Selon une étude de l'ADEME publiée en 2010, ce sont 600 millions d'équipements qui sont déclarés mis sur le marché chaque année, ce qui représente plus de 1,6 million de tonnes – soit 25 kg par an et par habitant – dont 80 % sont de type ménager. Le gisement annuel des D3E ménagers se situe donc entre 16 et 20 kg par an et par habitant.

Il existe aujourd'hui près de 4 000 points de collecte, dont la récolte était estimée à 371 000 tonnes en 2009, soit l'équivalent de 5,7 kg par an et par habitant. C'est dire si nous avons encore la possibilité de progresser, en faisant évoluer nos comportements et nos habitudes individuelles et collectives face à la question de la gestion des déchets en général.

J'ai souligné, au début de mon intervention, l'importance de cette proposition de loi, dont nos collègues sénateurs sont à l'origine. Importante, elle l'est assurément, au regard des enjeux qu'elle soulève en termes de compétitivité et d'emploi pour notre pays. Nos concitoyens ne savent peut-être pas – et je veux y insister fortement – que la filière possède un atout non négligeable, qui réside dans sa dimension sociale. Elle génère en effet un grand nombre d'emplois d'insertion, dont notre pays a besoin.

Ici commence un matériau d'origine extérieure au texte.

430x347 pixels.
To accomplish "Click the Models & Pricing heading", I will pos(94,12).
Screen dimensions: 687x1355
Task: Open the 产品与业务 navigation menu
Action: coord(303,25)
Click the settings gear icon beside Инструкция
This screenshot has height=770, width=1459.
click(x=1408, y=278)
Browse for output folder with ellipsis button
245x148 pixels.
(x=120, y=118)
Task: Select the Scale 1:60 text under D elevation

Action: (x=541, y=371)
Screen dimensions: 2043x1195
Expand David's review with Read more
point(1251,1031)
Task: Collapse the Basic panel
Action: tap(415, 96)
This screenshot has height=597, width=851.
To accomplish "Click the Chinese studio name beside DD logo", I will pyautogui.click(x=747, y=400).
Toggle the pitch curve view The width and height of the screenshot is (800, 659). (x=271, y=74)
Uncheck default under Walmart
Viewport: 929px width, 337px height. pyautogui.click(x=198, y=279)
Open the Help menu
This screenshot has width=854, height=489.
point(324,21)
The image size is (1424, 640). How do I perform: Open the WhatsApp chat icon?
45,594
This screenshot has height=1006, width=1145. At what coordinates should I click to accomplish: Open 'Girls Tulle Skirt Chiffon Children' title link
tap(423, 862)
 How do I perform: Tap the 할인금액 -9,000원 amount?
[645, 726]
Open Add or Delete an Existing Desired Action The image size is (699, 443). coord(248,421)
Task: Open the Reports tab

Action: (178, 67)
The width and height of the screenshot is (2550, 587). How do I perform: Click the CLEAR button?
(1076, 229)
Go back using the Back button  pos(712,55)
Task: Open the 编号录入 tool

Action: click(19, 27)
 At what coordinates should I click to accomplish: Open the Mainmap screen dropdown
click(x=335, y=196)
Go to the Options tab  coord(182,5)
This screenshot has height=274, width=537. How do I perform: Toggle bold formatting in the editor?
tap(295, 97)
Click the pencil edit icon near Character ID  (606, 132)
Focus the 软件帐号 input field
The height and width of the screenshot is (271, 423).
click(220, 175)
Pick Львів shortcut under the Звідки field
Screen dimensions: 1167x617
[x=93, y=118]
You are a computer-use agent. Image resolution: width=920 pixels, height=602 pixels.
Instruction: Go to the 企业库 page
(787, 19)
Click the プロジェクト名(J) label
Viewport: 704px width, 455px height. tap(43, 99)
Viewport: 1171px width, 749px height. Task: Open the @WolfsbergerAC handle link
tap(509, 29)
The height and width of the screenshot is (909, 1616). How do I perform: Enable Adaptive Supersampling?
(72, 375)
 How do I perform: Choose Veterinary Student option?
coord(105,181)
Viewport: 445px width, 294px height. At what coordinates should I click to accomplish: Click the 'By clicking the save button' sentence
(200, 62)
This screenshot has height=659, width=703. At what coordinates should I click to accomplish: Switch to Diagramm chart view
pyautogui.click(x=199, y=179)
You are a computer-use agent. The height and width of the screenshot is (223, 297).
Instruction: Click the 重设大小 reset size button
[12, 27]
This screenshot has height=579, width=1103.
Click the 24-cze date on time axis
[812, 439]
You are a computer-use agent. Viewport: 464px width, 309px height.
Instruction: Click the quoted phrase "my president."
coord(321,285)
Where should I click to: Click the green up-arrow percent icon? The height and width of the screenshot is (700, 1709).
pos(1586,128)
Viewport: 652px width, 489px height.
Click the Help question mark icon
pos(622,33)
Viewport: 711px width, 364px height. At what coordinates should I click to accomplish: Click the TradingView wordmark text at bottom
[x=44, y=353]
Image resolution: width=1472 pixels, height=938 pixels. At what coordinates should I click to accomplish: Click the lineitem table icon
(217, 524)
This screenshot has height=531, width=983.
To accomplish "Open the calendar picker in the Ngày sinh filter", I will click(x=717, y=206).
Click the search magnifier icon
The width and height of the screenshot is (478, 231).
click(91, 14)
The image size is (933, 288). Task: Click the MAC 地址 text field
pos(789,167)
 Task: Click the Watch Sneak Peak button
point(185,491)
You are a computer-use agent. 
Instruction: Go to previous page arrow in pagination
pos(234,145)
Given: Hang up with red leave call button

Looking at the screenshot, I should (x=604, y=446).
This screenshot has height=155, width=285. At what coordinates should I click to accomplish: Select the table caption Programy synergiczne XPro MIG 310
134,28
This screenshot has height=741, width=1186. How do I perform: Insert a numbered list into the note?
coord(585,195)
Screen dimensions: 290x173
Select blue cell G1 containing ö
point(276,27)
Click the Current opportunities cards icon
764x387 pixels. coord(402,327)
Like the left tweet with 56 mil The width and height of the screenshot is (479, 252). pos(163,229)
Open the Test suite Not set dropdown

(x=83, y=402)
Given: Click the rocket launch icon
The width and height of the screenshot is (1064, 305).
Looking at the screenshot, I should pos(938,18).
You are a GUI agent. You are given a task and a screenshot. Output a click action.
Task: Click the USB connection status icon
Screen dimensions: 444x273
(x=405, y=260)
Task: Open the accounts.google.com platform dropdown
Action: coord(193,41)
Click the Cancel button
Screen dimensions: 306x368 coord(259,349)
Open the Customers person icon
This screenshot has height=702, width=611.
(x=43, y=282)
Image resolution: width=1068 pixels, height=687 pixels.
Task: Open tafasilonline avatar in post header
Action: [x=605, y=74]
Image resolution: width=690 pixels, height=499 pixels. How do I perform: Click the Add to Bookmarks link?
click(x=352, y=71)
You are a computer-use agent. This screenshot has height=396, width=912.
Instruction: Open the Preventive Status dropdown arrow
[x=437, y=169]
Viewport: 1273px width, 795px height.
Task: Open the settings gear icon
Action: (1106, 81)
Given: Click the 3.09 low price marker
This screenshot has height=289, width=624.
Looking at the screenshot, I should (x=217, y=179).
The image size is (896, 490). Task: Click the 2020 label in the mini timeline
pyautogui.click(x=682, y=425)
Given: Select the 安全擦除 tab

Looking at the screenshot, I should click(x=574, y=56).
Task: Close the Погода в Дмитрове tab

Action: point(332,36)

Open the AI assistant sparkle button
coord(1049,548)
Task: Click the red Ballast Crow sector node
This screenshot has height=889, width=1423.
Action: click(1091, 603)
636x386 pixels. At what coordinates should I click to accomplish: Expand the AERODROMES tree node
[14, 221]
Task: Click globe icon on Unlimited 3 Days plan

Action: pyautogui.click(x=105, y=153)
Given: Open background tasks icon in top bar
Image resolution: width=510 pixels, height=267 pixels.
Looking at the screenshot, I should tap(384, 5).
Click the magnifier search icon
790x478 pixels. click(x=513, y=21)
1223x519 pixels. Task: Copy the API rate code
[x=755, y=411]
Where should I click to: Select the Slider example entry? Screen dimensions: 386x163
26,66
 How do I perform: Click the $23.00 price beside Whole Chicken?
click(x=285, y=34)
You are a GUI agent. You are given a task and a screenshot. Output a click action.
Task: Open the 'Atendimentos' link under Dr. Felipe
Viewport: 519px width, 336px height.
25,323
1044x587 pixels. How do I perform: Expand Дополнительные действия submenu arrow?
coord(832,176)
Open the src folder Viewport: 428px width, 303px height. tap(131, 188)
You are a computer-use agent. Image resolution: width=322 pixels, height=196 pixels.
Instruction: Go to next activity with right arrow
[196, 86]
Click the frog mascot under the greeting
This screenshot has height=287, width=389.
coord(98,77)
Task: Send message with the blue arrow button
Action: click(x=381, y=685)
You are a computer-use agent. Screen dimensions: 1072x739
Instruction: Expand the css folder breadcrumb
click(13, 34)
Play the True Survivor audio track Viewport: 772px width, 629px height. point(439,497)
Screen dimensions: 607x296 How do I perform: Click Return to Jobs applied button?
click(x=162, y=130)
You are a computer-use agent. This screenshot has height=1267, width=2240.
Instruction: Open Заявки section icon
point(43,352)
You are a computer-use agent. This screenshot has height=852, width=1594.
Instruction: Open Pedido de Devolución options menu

J'en veux pour preuve une initiative qui a vu le jour dans le département de l'Aisne, où je suis élu : à Soissons, l'atelier Recycl'@isne, qui a d'abord pris la forme d'un chantier d'insertion, puis d'une entreprise d'insertion, s'est spécialisé dans le reconditionnement et le recyclage des déchets informatiques récupérés dans une vingtaine de points de collecte à travers le département. Ces tâches sont assurées par neuf salariés, dont six sont reconnus comme étant des travailleurs en situation de handicap. Au passage, on notera à bon escient, et à l'attention de qui en douterait, que l'insertion de tous par le travail est une réussite.

De toute évidence, la prorogation du mécanisme d'éco-participation, qui permet d'en garantir le financement, est un enjeu majeur pour consolider une filière à haute qualité environnementale et à fort gisement d'emplois, en particulier dans nos territoires ruraux, dont je suis ici l'un des représentants. Ces territoires souffrent, et cette filière leur permet d'amorcer leur désenclavement. Par ailleurs, en ces temps où la crise et ses conséquences ont parfois tendance à nous faire douter de nous-mêmes, nous avons là un formidable exemple de coopération réussie entre tous les grands acteurs : l'État, la région et le département. Il s'agit d'un système vertueux et, parce qu'il est vertueux, son développement doit être encouragé. À ce propos, je souhaite aborder successivement deux points, qui débordent certes le cadre de cette proposition de loi, mais qui doivent néanmoins trouver leur place dans nos esprits et dans nos débats.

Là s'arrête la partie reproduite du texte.